Exercise material —
────────────────────────────────────────

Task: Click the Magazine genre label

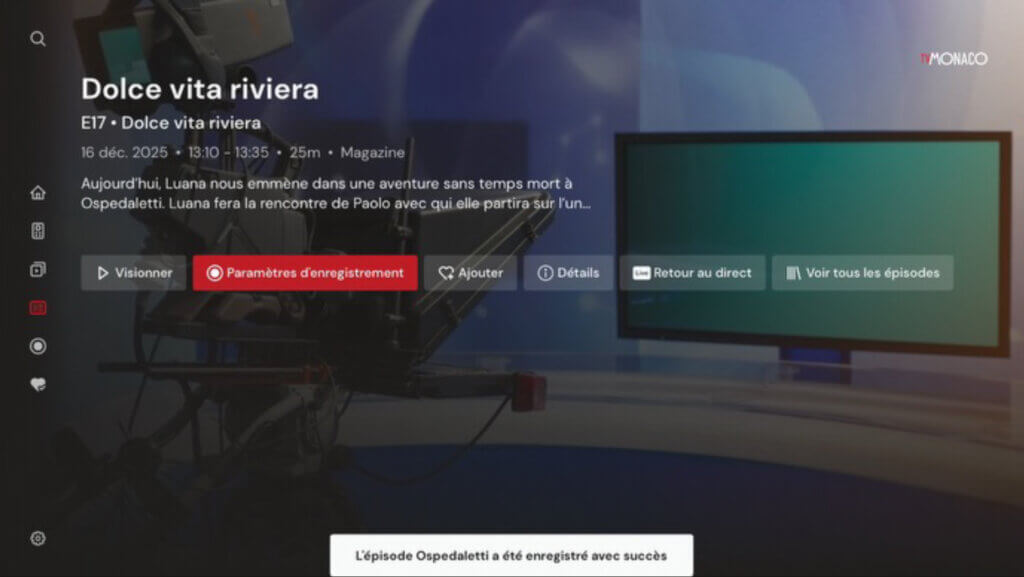Action: [x=372, y=153]
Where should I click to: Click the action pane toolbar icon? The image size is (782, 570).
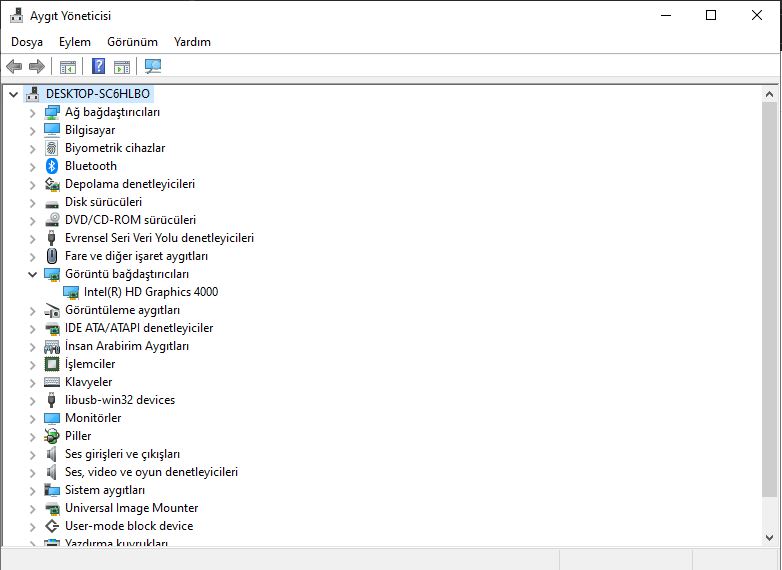pyautogui.click(x=122, y=67)
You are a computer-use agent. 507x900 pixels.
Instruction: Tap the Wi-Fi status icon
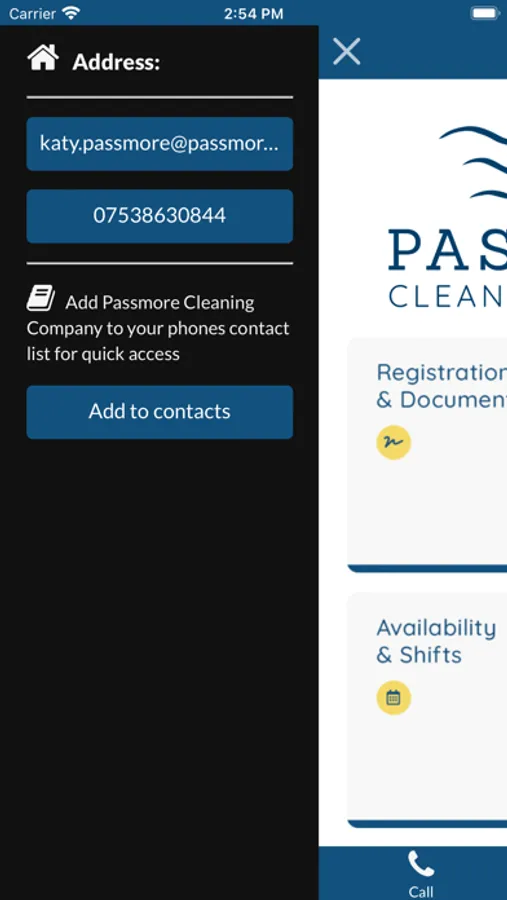pyautogui.click(x=71, y=13)
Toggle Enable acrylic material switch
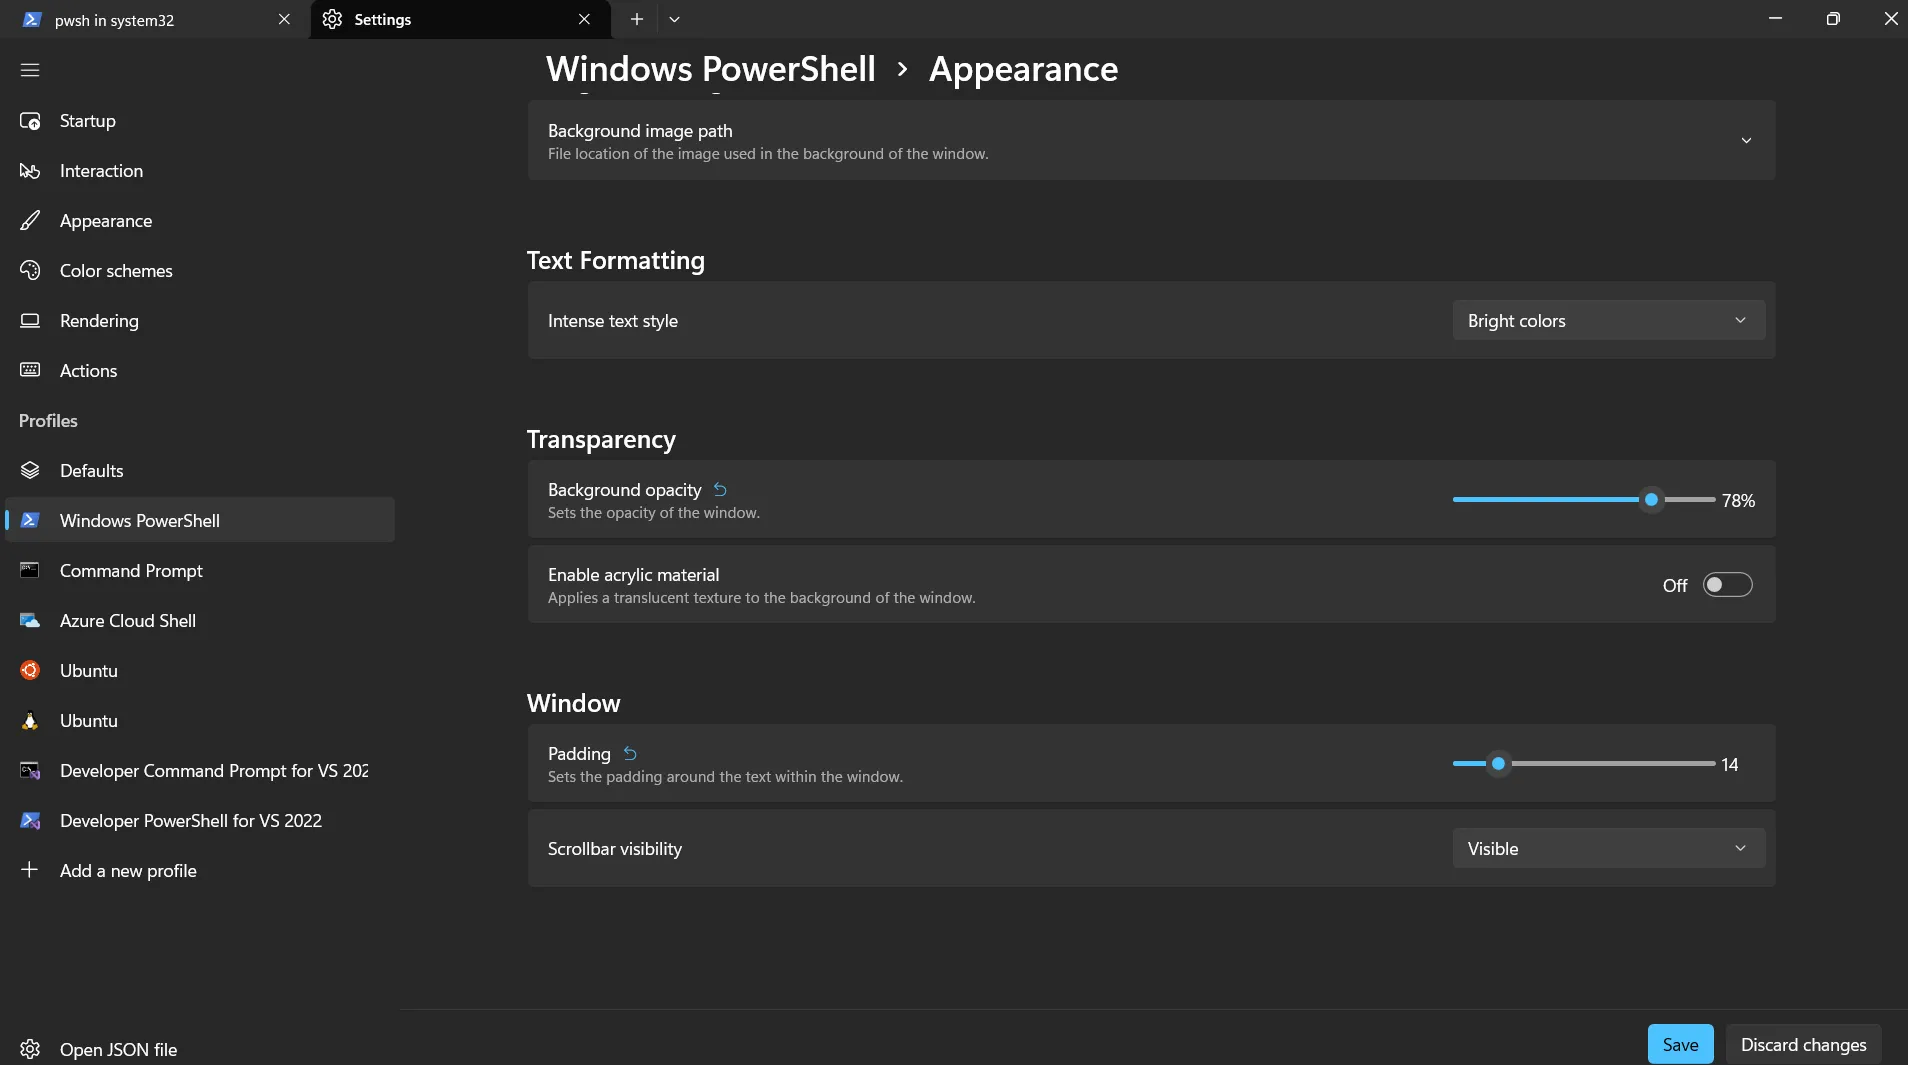The height and width of the screenshot is (1065, 1908). pos(1727,585)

────────────────────────────────────────

Work instructions — Type out each line of the records above exactly, skipping any pictures.

Task response —
Task: Click the Magazine genre label

Action: [x=372, y=153]
Where should I click to: Click the action pane toolbar icon? The image size is (782, 570).
pyautogui.click(x=122, y=67)
You are a computer-use agent. 507x900 pixels.
Instruction: Tap the Wi-Fi status icon
pyautogui.click(x=71, y=13)
Toggle Enable acrylic material switch
The height and width of the screenshot is (1065, 1908). pos(1727,585)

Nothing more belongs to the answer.